While most businesses rarely get rebate checks from their group health insurer, this year may be different as insurance companies are expected to pay back record excess premiums, as required by the Affordable Care Act.

The landmark insurance law requires that insurers spend at least 80% of their premium income on medical care and medications, but expected payouts in 2018 came in way below expectations. That means they have to pay out rebates for the overcharge.

Analysts expect that insurers will pay out $1.4 billion in rebates, $600 million of which would be paid to small and large group health plans, according to a report by the Kaiser Family Foundation.

The reason for the sizeable expected rebate is that insurers raised rates substantially for 2018, which was right after Congress had passed a law that eliminated the individual mandate penalty, as well as uncertainty about the law after the Trump administration introduced regulations to expand the use of short-term health plans and association plans.

As mentioned, plans must spend 80% of premiums they collect on medical claims or quality improvements if they are in the individual or small group market. The threshold is 85% in the large group market. The rest can be spent on claims administration, marketing and other overhead, as well as set aside for profit.

Rebates to small group plan and large group plan members have typically overshadowed rebates to those who purchase plans individually on government-run exchanges. In 2017, according to the Centers for Medicare and Medicaid Services, insurers paid out nearly $707 million in ACA rebates, as follows:

  • $132.5 million to individual market enrollees.
  • $309.4 million to small group market enrollees.
  • $264.8 million to large group market enrollees.

But this year, rebates to the individual market are expected to be $800 million, while the remaining $600 million would be paid to enrollees in group plans.

The premium increases that many insurers pushed through led to much higher rates – benchmark premiums were up 34% going into 2018 – because of market uncertainties, such as:

  • In October 2017, the Trump administration ceased payments for cost-sharing subsidies, which led some insurers to exit the market or request larger premium increases than they would have otherwise.
  • The administration reduced funding for advertising and outreach.
  • Congress repealed the individual mandate penalty, effective for 2019.
  • The administration introduced regulations extending the time people could be on short-term plans, and also introduced association health plans as an alternative for the small group market.

But the insurers’ fears didn’t materialize. Despite payments per enrollee growing 26% to $559 in 2017 on exchanges, per person claims increased only 7% to $392 year over year.

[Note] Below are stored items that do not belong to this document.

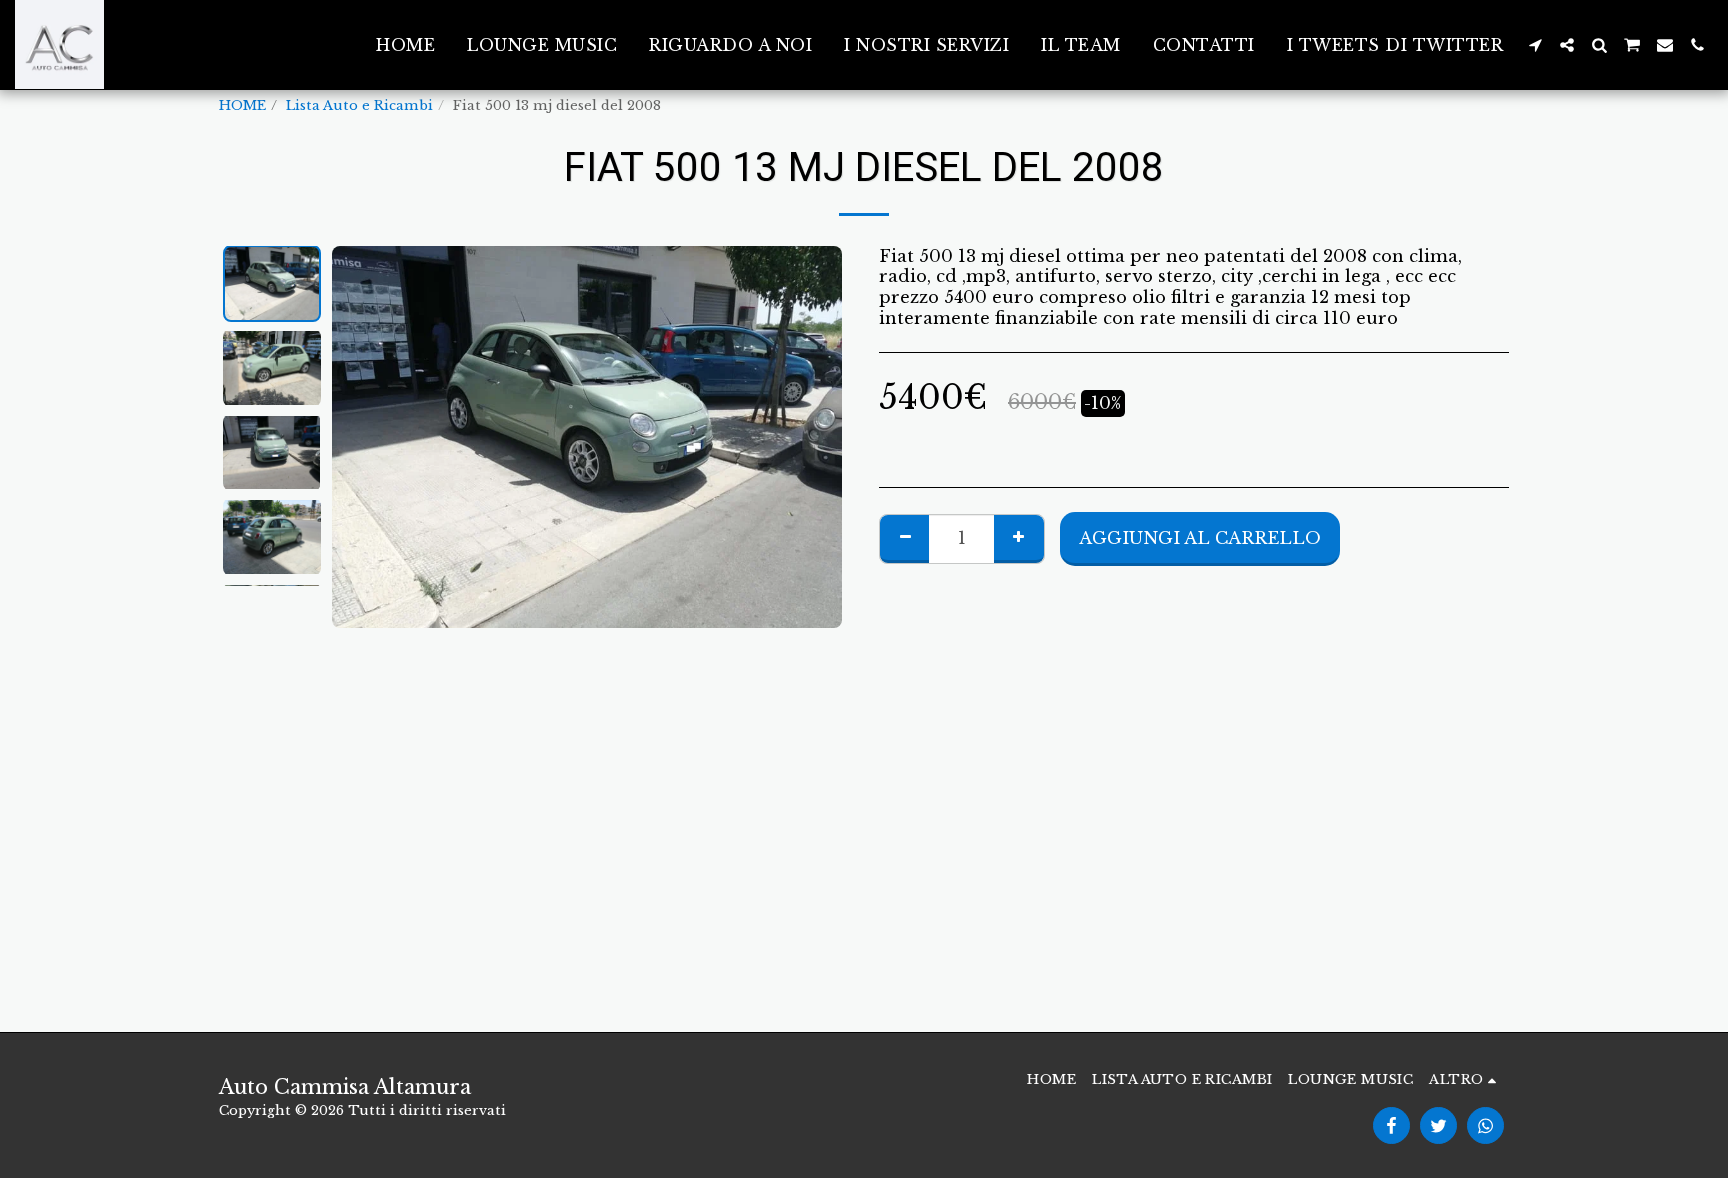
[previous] (364, 437)
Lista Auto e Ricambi (359, 105)
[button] (1535, 45)
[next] (810, 437)
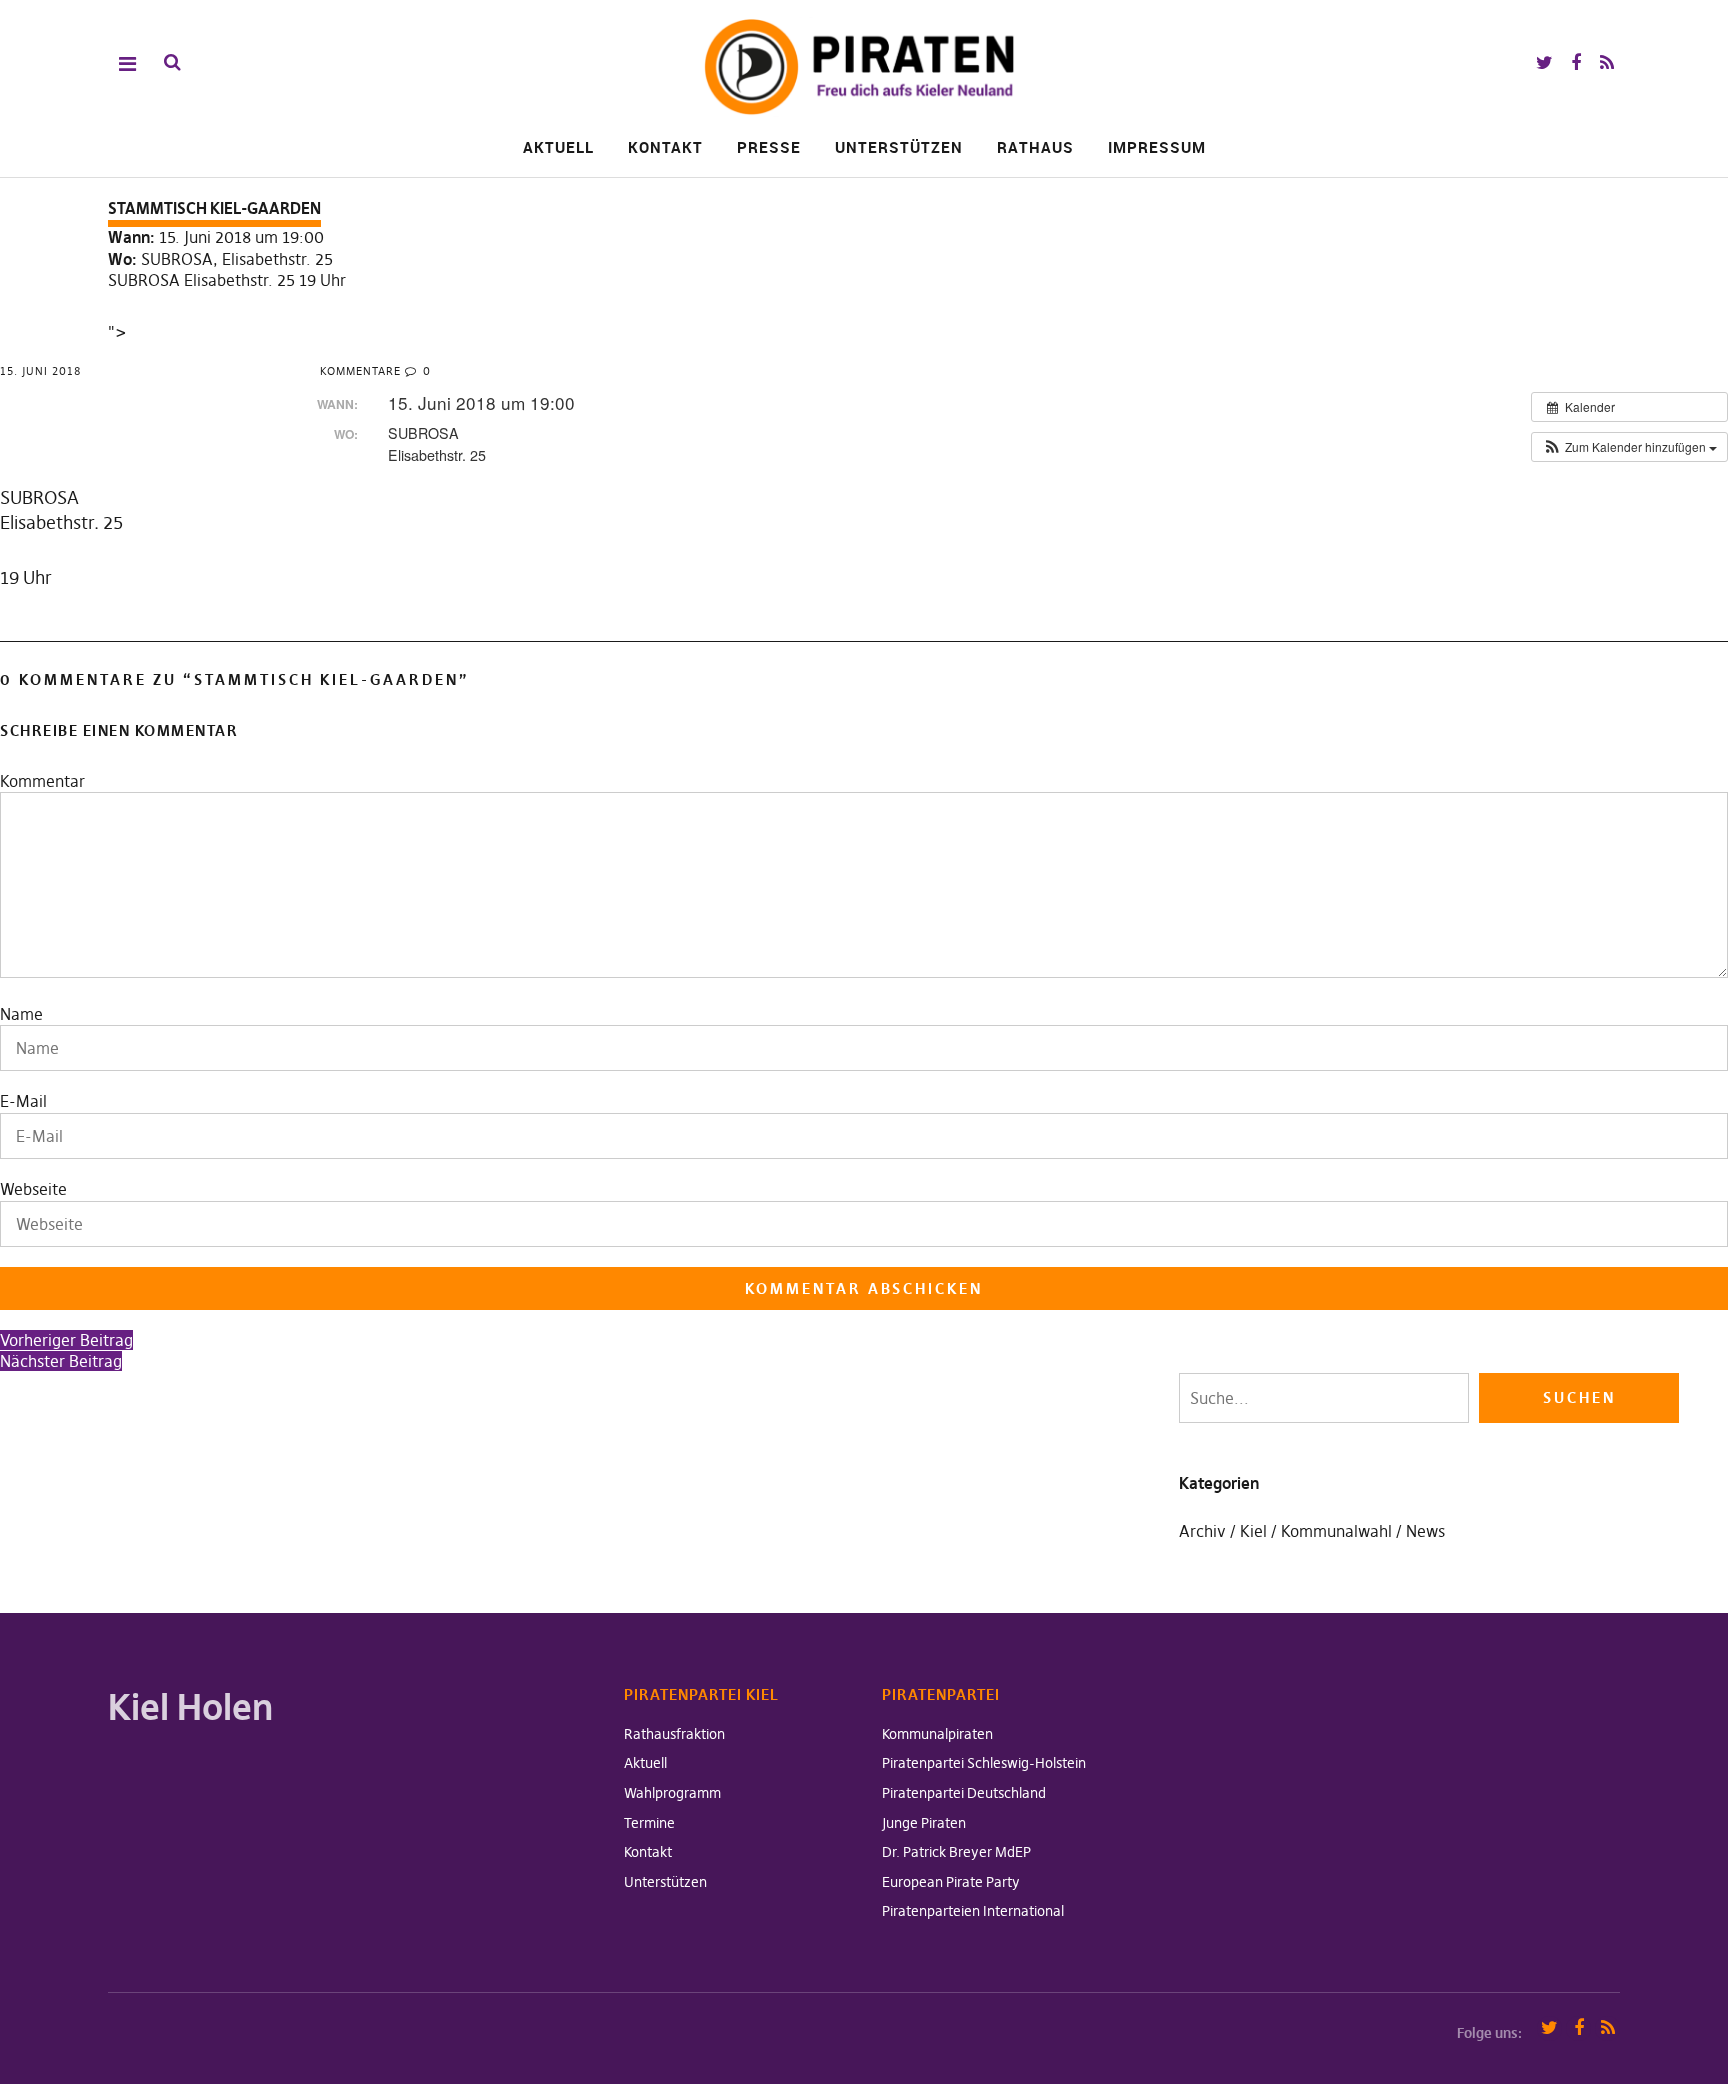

Also, the repeal of the penalties and increased premiums did not drive younger, healthier consumers out of the marketplace as had been expected.

How to disburse rebates

If you are one of the employers whose health plan gets to receive a rebate, the big question that always comes up is “how do you distribute the funds?”

ACA regulations require insurers to pay rebates directly to the group health plan policyholder, who will be responsible for ensuring that employees benefit from the rebates to the extent they contributed to the cost of coverage.  

But remember, since you as the employer also contributed to the premiums, you are entitled to your portion of the rebate. Your take should be in the same proportion as the premium you pay compared to your employees.

The way that you disburse the rebate is up to you, but whatever you do, it must be in accordance with ERISA’s general standards of fiduciary conduct.

Typically, if the rebate works out to be small for each participant, it would likely not be worth your time to cut each employee a check.

The preferred method in most cases is to provide the rebate in the form of a premium reduction or discount to all employees participating in the plan at the time the rebate is distributed.